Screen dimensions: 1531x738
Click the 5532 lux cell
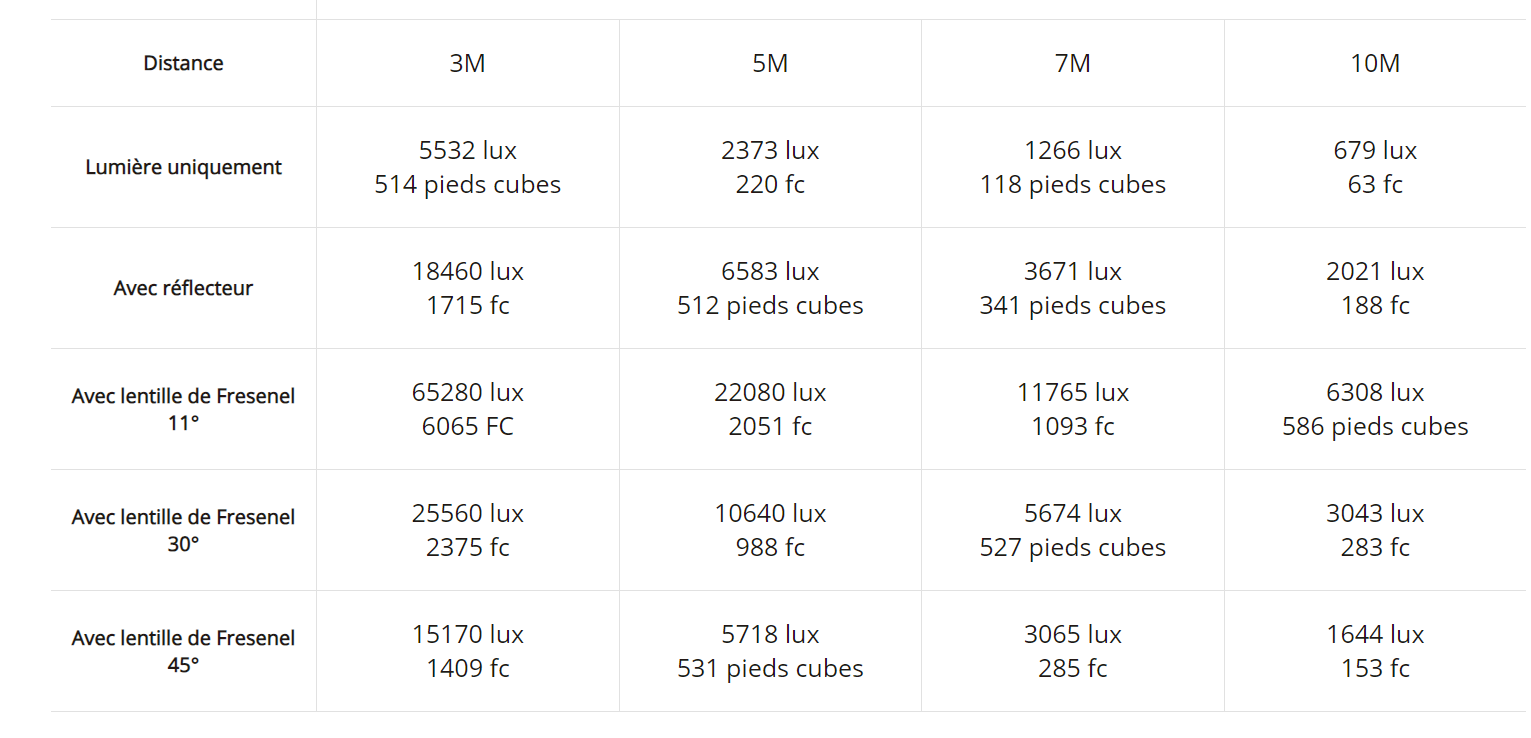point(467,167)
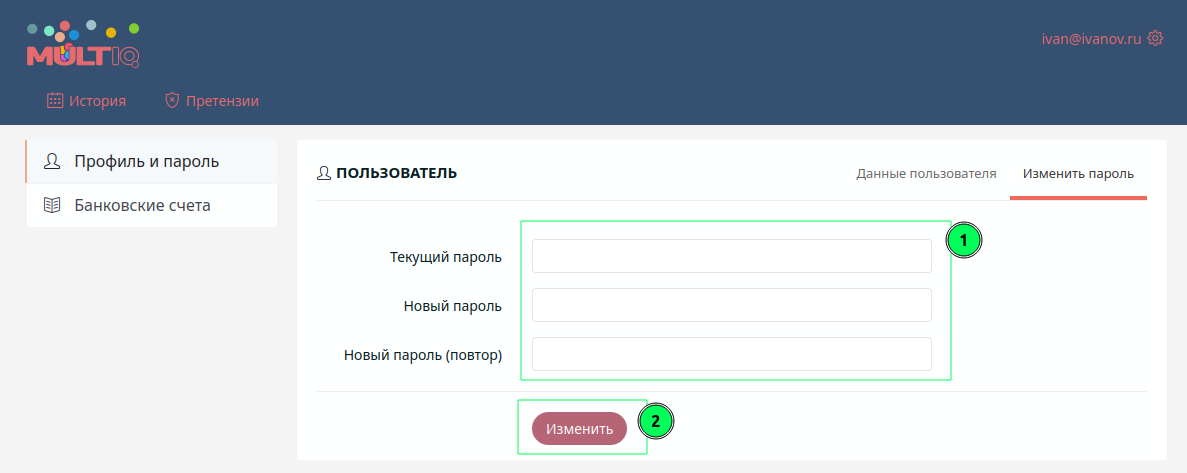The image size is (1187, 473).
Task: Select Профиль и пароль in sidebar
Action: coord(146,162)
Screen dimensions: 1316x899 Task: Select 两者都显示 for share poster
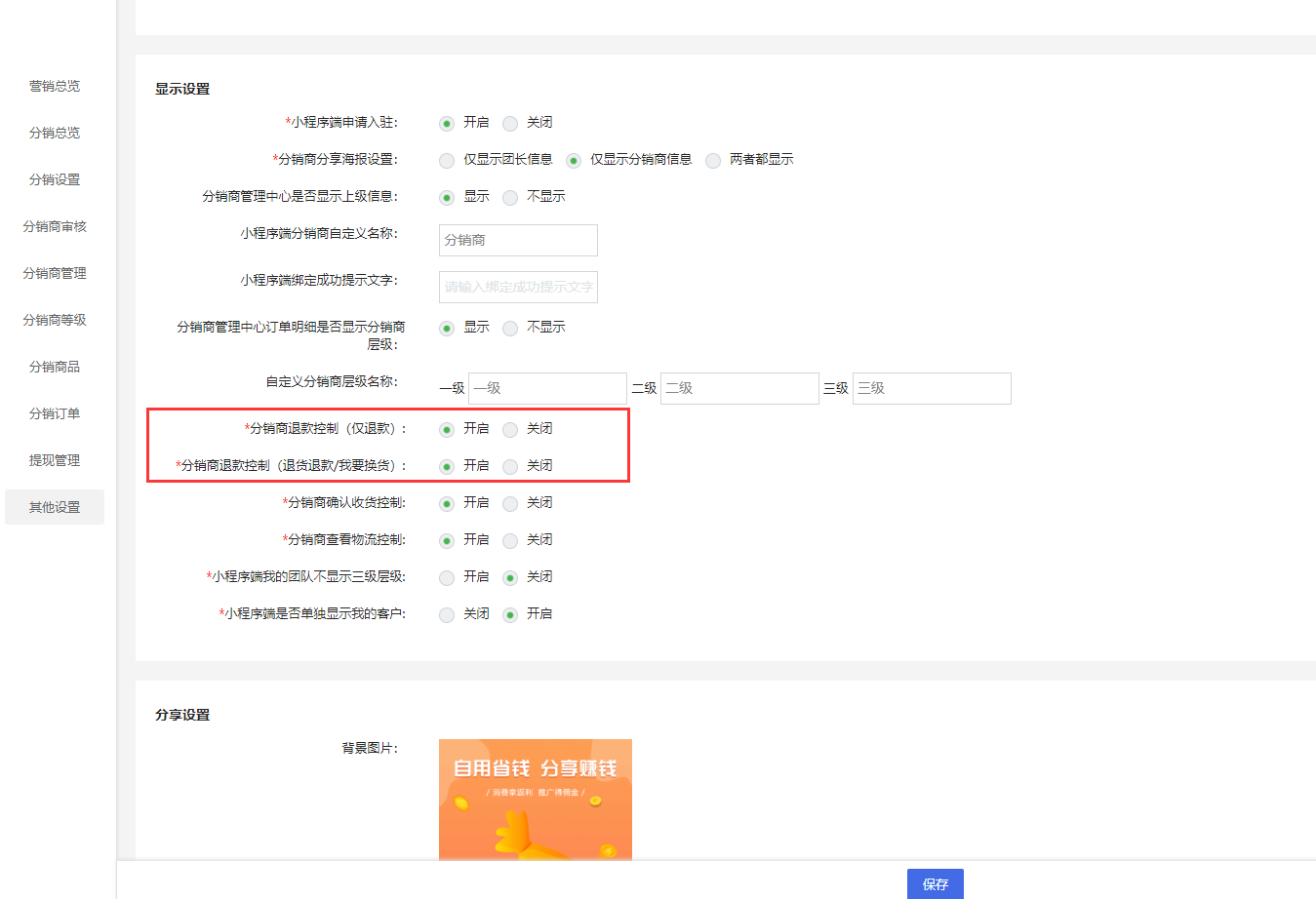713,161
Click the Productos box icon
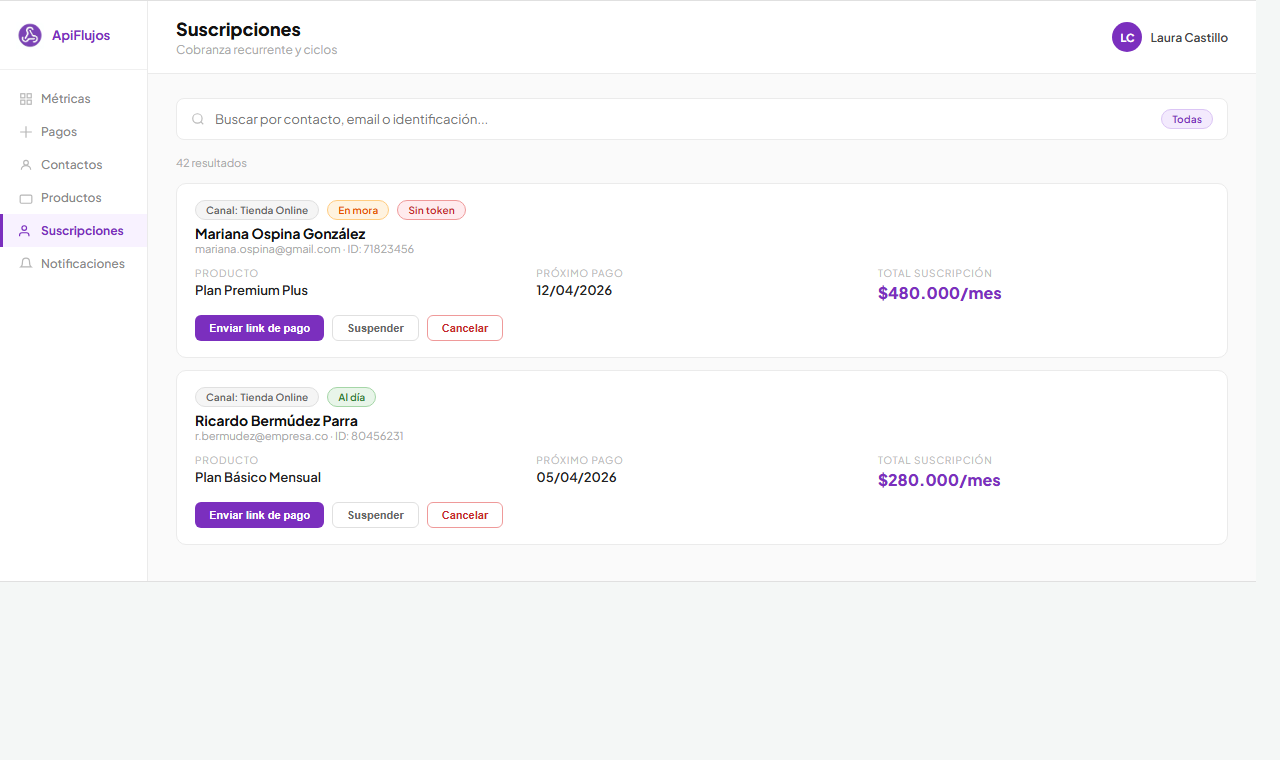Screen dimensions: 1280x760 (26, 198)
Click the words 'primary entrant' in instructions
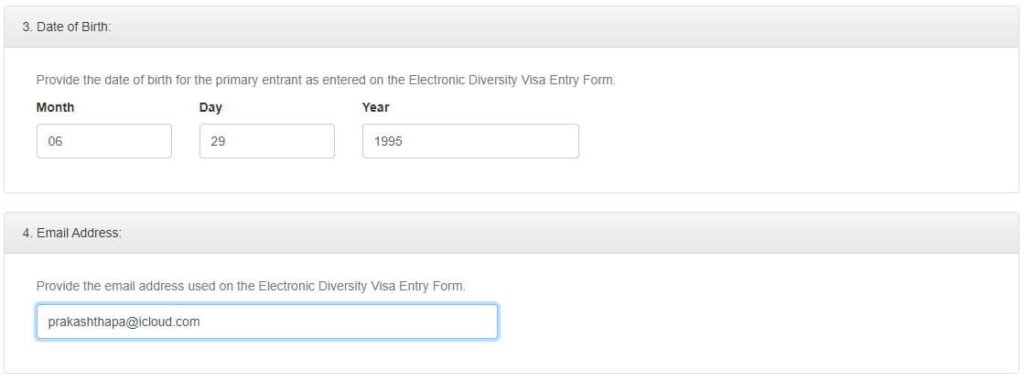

*****

**Problem description:**
Rewrite the material above with every "Click" replaced by "Tap" and all else unchanged. Omit the pictures.

**Result:**
Screen dimensions: 1531x738
Tap the 5532 lux cell
point(467,167)
The image size is (1187, 473).
Task: Select Профиль и пароль in sidebar
Action: coord(146,162)
Screen dimensions: 1316x899 Task: Select 两者都显示 for share poster
713,161
Tap the Productos box icon
Screen dimensions: 1280x760 (26, 198)
Tap the words 'primary entrant' in instructions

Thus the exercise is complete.